If so, one building that could be preserved as a monument to its destruction lies in Valdemoro, a small town about 27km south of Madrid.

High up, just above the park and with a splendid view over the town, is a large house, abandoned and unfinished.

Image caption This abandoned property could have become a luxury home for Valdemoro's former mayor, who has since been jailed

That's hardly unusual in Spain. In fact, soaring property prices and the orgy of construction that followed was one of the factors that brought the Spanish economy crashing down.

In all, 2,000 mayors have been linked to claims of corruption, and much of that is to do with the award of planning permission and tenders for contracts.

Locals believe this would have become a luxury home for Francisco Granados.

Once the mayor here, he then became head of the PP's Madrid branch until 2011.

During that time, according to a High Court judge, he was "the core of the criminal organisation", one that resulted in a healthy balance in a Swiss bank account.

Prosecutors said he and David Marjaliza, who was in construction, had developed a bid-rigging scheme, with 250m euros (£180m) worth of public contracts awarded unlawfully in the previous two years.

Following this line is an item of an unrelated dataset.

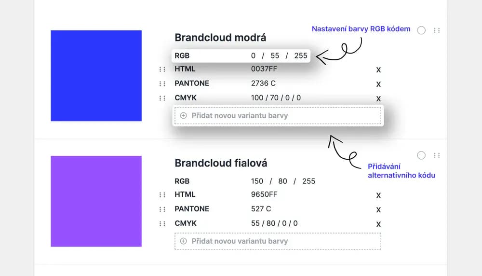Click drag handle beside blue HTML row
Image resolution: width=482 pixels, height=276 pixels.
pyautogui.click(x=162, y=69)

Last year, the former PP grandee was jailed on preliminary charges of money laundering, criminal association, influence peddling, bribery, misappropriation of funds, abuse of power and fraud.

The building, with its tower, smashed windows and broken-down barbed-wire fence could be called "Granados's Folly" - except that it wasn't just PP politicians caught up in the scandal. There were socialists too.

'Alliance of losers'

Image caption PSOE MP Antonio Hernando admits Spain is entering unknown territory

Despite that, Antonio Hernando, an MP and spokesman for PSOE, tells me the Socialists - evicted from office, having been in power when the economic crisis began - will emerge as the largest party, though he adds: "We're entering a period we've never known since Spain's transition to democracy."

That means making deals with Ciudadanos or Podemos.

Back in the spring, a similar sort of agreement prevented Ms Aguirre from becoming mayor, even though PP won the biggest share of the vote and the largest number of council seats.

When I asked her why she hadn't won, she fixed me with the sort of piercing look that seemed appropriate in Margaret Thatcher Square.

"I won the election, but an alliance of losers took power," she said.

After next Sunday, that could be the PP's national lament too.